SOURCE EXTRACT:
Picking for scraping

One of our developers coded what is essentially a data scraper. The implementation is very brittle. It has to become more robust. Without rewriting it, one technique is to use "pickers" to get valid values from a poor quality input. The way a picker works is that you declare where to get the data, what type it is, and what a default value is. A different picker is created for each way a value is accessed. Don't worry, there tends to be only a handful of data access patterns so not a lot of code will be created.

For example, the following code caused an NPE this morning because result didn't have a "data" child:

Element data = result.getChild("data");
int count = new Integer(Strings.noNull(data.getAttributeValue("count"), "0")).intValue();

If a picker were used then the code would have returned zero, the default value.

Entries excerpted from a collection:
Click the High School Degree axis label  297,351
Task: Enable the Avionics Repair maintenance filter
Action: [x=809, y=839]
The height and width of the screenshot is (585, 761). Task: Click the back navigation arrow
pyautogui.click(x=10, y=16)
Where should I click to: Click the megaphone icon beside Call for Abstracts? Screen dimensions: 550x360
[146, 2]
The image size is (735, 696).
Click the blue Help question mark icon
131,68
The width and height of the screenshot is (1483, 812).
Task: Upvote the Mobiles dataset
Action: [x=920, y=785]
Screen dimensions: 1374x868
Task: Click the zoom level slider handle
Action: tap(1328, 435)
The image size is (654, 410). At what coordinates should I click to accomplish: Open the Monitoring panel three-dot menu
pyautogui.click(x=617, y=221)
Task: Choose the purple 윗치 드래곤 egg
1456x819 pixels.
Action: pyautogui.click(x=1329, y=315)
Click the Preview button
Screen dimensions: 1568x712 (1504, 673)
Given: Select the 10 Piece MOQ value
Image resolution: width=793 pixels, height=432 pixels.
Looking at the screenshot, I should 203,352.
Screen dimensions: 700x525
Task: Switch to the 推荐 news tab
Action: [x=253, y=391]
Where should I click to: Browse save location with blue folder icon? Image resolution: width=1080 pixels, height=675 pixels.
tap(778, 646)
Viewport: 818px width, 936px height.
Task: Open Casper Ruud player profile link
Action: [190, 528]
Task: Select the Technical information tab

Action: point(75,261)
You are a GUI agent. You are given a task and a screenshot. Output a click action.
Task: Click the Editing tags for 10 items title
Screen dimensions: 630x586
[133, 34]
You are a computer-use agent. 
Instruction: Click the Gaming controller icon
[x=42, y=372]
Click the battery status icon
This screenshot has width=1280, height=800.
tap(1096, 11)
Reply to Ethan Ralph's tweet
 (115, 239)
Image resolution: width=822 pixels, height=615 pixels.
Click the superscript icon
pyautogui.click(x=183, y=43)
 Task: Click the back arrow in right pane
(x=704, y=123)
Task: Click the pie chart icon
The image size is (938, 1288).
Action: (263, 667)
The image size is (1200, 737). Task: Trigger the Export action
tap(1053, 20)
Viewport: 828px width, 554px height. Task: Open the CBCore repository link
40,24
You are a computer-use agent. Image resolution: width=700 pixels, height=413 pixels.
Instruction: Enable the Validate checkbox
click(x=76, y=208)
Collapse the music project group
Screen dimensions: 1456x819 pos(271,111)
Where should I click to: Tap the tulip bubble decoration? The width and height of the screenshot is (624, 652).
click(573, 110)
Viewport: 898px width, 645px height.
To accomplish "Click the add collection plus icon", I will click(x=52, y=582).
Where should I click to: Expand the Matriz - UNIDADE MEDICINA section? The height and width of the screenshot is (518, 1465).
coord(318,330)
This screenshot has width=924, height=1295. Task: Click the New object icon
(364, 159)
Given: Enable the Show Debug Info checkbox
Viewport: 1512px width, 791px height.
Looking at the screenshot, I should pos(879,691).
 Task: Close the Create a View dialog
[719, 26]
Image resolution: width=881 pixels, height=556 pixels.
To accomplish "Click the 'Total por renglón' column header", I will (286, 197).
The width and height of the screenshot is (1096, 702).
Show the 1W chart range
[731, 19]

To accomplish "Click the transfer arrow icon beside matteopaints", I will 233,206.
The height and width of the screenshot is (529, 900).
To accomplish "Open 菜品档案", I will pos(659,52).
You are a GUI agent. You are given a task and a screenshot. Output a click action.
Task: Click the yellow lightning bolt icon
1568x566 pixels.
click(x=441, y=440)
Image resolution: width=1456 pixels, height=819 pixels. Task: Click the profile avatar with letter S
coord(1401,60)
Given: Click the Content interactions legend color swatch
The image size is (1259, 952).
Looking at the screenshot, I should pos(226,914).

WHAT YOU WILL DO:
- A) Copy the stretch of the "Picking for scraping" post from "One of our developers" through "will be created.".
- B) According to the "Picking for scraping" post, what three things do you declare when using a picker?

COMPLETED EXERCISE:
- A)
One of our developers coded what is essentially a data scraper. The implementation is very brittle. It has to become more robust. Without rewriting it, one technique is to use "pickers" to get valid values from a poor quality input. The way a picker works is that you declare where to get the data, what type it is, and what a default value is. A different picker is created for each way a value is accessed. Don't worry, there tends to be only a handful of data access patterns so not a lot of code will be created.

- B) Where to get the data, what type it is, and what a default value is.